Waveform capnography is a patient monitoring technique that provides a real-time measurement of carbon dioxide (CO2) concentration in a patient’s exhaled breath. This method is widely used in medical settings, from emergency rooms to operating theaters, to assess a person’s ventilatory status. Unlike a simple numerical reading, the capnography waveform provides a continuous, visual graph of CO2 levels throughout the entire breathing cycle. This graphic representation, known as the capnogram, offers immediate and detailed insight into a patient’s breathing, circulation, and metabolism. Visualizing these changes allows healthcare providers to detect respiratory problems sooner than other monitoring tools, such as pulse oximetry.

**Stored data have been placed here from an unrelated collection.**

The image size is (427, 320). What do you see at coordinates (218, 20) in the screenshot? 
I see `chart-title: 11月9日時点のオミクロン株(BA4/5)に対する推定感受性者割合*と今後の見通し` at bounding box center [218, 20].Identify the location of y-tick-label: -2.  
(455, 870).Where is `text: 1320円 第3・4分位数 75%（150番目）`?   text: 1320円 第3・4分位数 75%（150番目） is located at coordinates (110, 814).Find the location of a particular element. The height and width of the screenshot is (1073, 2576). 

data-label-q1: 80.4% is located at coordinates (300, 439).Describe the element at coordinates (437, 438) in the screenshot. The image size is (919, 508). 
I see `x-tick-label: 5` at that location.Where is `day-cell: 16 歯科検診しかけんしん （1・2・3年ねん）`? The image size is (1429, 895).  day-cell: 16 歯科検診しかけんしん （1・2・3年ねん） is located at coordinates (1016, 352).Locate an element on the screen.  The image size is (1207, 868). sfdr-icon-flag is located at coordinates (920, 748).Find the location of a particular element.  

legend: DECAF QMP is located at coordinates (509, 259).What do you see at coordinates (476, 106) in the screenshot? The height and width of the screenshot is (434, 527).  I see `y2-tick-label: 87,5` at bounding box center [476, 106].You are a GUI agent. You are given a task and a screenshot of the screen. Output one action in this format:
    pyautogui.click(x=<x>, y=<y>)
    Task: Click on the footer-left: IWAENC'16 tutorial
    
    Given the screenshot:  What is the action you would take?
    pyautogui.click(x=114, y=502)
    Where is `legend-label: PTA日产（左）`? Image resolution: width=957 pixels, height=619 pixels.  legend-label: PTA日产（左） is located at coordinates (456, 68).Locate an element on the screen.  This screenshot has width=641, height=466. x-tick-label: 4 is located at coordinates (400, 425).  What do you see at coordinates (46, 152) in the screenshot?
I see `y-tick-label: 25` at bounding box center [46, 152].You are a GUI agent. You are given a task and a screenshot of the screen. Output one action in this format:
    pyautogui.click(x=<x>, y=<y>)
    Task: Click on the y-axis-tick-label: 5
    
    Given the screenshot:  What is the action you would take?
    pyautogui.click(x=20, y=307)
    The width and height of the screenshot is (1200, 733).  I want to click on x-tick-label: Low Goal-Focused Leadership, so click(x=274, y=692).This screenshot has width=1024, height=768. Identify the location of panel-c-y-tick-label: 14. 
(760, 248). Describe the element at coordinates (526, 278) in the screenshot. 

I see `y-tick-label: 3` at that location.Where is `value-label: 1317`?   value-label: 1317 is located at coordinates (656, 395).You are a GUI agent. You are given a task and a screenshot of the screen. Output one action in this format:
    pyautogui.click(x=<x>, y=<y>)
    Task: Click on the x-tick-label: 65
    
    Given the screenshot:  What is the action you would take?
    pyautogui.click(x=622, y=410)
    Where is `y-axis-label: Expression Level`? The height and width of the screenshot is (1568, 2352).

How Capnography Measures Carbon Dioxide
Capnography relies on the specific properties of carbon dioxide gas. Carbon dioxide molecules absorb infrared (IR) light at a precise wavelength, most commonly around 4.26 micrometers. The capnograph directs an infrared beam through the gas sample and measures how much of that light is absorbed by the CO2 molecules present. A higher concentration of CO2 in the exhaled air results in greater absorption of the IR light, which the device’s photodetector registers as a lower signal.
The monitor then translates this light absorption measurement into a partial pressure of carbon dioxide, expressed in millimeters of mercury (mmHg). This process generates two outputs: capnometry, which is the numerical value of CO2 concentration, and capnography, which is the continuous waveform. Devices use two main approaches for sampling: mainstream and sidestream. Mainstream sensors directly measure the gas flow at the patient’s airway, while sidestream devices continuously draw a small sample of gas to a remote sensor for analysis.
Interpreting the Normal Waveform Cycle
The normal capnogram appears as a distinctive, nearly rectangular waveform, representing a single breath cycle. It is plotted with CO2 concentration on the vertical axis and time on the horizontal axis. This cycle is divided into four distinct phases, each corresponding to a specific physiological event during breathing. Phase I (A-B) is the inspiratory baseline, which is flat and rests at zero CO2, reflecting the air just inhaled.
Phase II (B-C) marks the beginning of exhalation and is characterized by a sharp, rapid upstroke. This rising slope occurs as the CO2-free air from the anatomical dead space—the conducting airways that do not participate in gas exchange—begins to mix with CO2-rich air from the alveoli. The slope rises quickly as the alveolar gas dominates the expired volume.
Phase III (C-D) is the alveolar plateau, where the waveform flattens into a constant pressure. This plateau reflects the exhalation of gas primarily from the alveoli and represents the maximum concentration of CO2. The peak of this plateau, point D, is the End-Tidal CO2 (ETCO2) value, the highest concentration of CO2 at the very end of exhalation.
In healthy individuals, the ETCO2 value normally falls within the range of 35 to 45 mmHg. The final segment, Phase IV (or Phase 0), is the inspiratory downstroke (D-E), where the waveform abruptly drops back to the zero baseline. This rapid descent is caused by the patient inhaling fresh, CO2-free gas, preparing for the next respiratory cycle.
Essential Uses in Patient Monitoring
The waveform provides immediate feedback beyond simple respiratory rate, offering information in various clinical settings. A primary application is the verification of artificial airway placement, such as an endotracheal tube. If the tube is correctly placed in the trachea, a clear waveform appears because the tube samples air containing CO2 from the lungs. If the tube is mistakenly placed in the esophagus, the capnograph displays a flat line, immediately alerting clinicians to the misplacement.
Capnography is also a fundamental tool for monitoring the effectiveness of cardiopulmonary resuscitation (CPR). The ETCO2 value directly reflects pulmonary blood flow and correlates with cardiac output during chest compressions. An ETCO2 reading consistently below 10 mmHg suggests that compressions are not effectively circulating blood, prompting the team to improve quality. A sudden, sustained increase in the ETCO2 value, typically rising into the normal range of 35 to 45 mmHg, is often the earliest sign of the Return of Spontaneous Circulation (ROSC).
The shape of the waveform is also used to monitor a patient’s overall ventilation status. Obstructive lung conditions, such as severe asthma or chronic obstructive pulmonary disease (COPD), produce a characteristic “shark fin” appearance. This sloped, prolonged Phase III occurs because air is released inconsistently from the lungs due to bronchospasm or airway obstruction. Capnography provides an earlier indication of hypoventilation (an increase in CO2) than pulse oximetry, which measures oxygen saturation.